Don't Touch Her

14.4K 689 19
                                    

Suasana yang begitu canggung. Sepasang yang bukan kekasih memilih bediam diri menggeluti isi otak mereka. Ririn mulai memberanikan diri membuka percakapan.
"Trima kasih ya sudah mengajakku makan di rumahmu"
Dion hanya memandanginya,tidak mengeluarkan sepata kata pun.
"Oh ya. Tadi kamu pulang dari mana?"
"Menemui Dian"
Dian? Siapa dia? Apakah kekasih Dion? Bukankah dia tidak pernah bergaul dengan siapa pun? Entah mengapa nama itu membuat dada Ririn terasa sesak. Ia hanya bisa mengusap-usap dadanya dan mencoba mengatur nafasnya.
"Dian? Dia kekasihmu?" tanya Ririn penasaran.
Dion tidak menanggapi pertanyaan Ririn membuat Ririn semakin yakin Dian adalah kekasih Dion.
"Aku boleh pulang?" tanya Ririn ragu-ragu.
"Supirku akan mengantarmu"
"Tidak perlu. Jarak rumah kita tidaklah terlalu jauh"
"Preman itu menunggumu"
Mendengar kata-kata Dion,Ririn menjadi takut,kembali ia mengingat apa yang ia alami. Daripada bertemu preman lebih baik Ririn di antar pulang.
"Baiklah" jawab Ririn.

Mereka berdua melangkah keluar dari rumah,di hadapan mereka pak supir sudah menunggu sambil membuka pintu. Ririn masuk ke dalam mobil di ikuti Dion. Mobil pun melaju ke arah rumah Ririn. Kembali suasana yang canggung dan menegangkan terjadi. Ririn lebih memilih memandangi jalan dari balik kaca mobil sedangkan Dion lebih memilih melihat jalan ke depan. Sekali-kali ia melirik gadis di sampingnya. Mobil berhenti tepat di depan rumah Dion.
"Trima kasih" ucap Ririn.
Dion hanya diam di dalam mobil. Kemudian mobil kembali melaju.

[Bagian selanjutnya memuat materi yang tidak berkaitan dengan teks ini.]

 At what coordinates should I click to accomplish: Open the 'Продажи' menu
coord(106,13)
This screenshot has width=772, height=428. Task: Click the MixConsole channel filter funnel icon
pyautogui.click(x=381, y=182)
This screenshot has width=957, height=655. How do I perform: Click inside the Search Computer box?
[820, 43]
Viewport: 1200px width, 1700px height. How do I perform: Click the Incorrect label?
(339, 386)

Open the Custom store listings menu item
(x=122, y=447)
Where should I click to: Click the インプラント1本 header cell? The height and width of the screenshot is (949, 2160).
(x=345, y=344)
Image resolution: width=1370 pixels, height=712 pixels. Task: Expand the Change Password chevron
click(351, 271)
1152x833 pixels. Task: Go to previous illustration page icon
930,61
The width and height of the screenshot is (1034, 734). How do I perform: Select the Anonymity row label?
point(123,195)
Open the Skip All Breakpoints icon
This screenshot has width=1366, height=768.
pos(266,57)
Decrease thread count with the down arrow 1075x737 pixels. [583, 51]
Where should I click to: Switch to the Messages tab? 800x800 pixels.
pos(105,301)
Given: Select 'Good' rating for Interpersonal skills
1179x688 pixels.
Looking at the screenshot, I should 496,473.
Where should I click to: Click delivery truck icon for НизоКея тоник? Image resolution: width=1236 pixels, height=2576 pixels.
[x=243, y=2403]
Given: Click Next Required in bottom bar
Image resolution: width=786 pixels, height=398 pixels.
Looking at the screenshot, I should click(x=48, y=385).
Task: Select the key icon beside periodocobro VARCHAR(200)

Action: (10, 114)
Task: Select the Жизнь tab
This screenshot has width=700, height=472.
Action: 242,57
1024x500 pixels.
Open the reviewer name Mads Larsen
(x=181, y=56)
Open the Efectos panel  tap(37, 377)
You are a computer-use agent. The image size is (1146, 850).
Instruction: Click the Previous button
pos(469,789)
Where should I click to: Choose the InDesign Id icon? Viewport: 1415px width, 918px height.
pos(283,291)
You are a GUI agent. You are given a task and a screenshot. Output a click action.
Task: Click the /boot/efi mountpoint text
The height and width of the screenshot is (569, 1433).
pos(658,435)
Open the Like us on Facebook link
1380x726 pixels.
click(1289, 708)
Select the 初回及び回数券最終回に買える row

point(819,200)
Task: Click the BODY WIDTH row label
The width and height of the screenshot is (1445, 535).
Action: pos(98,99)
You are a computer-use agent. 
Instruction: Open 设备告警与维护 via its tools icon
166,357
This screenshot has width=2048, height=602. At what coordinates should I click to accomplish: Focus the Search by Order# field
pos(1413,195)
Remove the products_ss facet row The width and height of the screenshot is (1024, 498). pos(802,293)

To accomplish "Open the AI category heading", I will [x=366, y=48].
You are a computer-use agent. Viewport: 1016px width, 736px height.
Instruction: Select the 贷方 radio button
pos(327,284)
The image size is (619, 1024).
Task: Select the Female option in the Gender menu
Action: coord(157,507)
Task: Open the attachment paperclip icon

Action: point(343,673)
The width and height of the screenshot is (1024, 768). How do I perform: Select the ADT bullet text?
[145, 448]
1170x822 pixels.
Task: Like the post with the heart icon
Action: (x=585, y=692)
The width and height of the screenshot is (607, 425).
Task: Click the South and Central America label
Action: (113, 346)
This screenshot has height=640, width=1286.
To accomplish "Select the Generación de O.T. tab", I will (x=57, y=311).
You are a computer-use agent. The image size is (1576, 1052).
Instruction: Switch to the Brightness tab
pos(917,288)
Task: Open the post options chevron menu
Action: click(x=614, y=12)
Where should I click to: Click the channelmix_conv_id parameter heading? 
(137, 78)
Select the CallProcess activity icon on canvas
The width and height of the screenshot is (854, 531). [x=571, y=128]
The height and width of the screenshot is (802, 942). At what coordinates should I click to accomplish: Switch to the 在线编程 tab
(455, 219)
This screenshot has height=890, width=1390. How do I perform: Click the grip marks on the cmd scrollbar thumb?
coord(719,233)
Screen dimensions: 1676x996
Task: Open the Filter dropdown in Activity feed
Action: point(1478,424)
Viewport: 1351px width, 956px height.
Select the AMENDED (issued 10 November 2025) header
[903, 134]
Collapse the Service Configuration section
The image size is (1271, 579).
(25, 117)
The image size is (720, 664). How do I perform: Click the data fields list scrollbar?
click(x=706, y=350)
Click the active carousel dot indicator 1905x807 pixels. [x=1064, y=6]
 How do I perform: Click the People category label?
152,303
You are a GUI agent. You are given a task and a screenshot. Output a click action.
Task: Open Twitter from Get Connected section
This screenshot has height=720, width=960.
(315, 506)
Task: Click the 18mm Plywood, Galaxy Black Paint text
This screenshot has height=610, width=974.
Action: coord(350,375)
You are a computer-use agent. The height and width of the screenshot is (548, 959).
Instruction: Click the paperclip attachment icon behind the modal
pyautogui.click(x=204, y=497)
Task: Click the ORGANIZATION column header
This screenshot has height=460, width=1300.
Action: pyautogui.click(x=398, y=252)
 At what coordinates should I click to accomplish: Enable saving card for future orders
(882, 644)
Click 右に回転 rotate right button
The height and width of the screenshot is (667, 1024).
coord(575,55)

Mobil berhenti tepat di semak-semak tempat Dion membunuh sang preman yang menghadang Ririn. Dion keluar dari mobil diikuti pak supir. Ia berjalan ke belakang semak dan mengangkat mayat sang preman di bantu oleh supir. Mereka meletakkannya dalam sebuah bagasi dan kembali mobil melaju entah kemana.

Rian menyusuri sebuah jalan kecil yang tak pernah ia lewati. Jalan yang sangat menyeramkan saat malam hari. Ia hendak ke rumah Ririn sekedar untuk meminta maaf atas kejadian beberapa hari yang lalu. Namun ia memilih jalan yang tak pernah ia lewati karena jarak yang lebih dekat bila ditempuh lewat jalan ini. Namun sepeda motor Rian berhenti saat melihat sepasang manusia keluar dari sebuah rumah yang berdiri megah. Perempuan yang tak lain adalah Ririn,ia sedang berjalan bersama Dion. Kemudian mereka memasuki sebuah mobil dan melaju. Rian mengikuti mobil mereka dengan sangat hati-hati takut ketahuan. Kemudian mobil berbelok ke arah rumah Ririn. Rian berhenti di sebuah bahu jalan tepat dimana sebuah pohon tumbuh besar. Ia menunggu mobil Dion keluar dan Rian akan menemui Ririn untuk meminta penjelasannya. Tidak lama,mobil itu keluar dari lorong rumah Ririn. Namun mobil itu berhenti di sebuah bahu jalan yang tak jauh darinya. Mata Rian terus membuntuti mobil Dion. Pintu mobil terbuka dan Dion keluar berjalan ke arah semak. Rian membelalakkan matanya saat melihat Dion yang di bantu oleh supir mengangkat mayat seorang laki-laki dan meletakkannya dalam bagasi mobil. Rian membatalkan niatnya mengunjungi Ririn. Ia lebih memilih untuk tetap membuntuti mobil Dion.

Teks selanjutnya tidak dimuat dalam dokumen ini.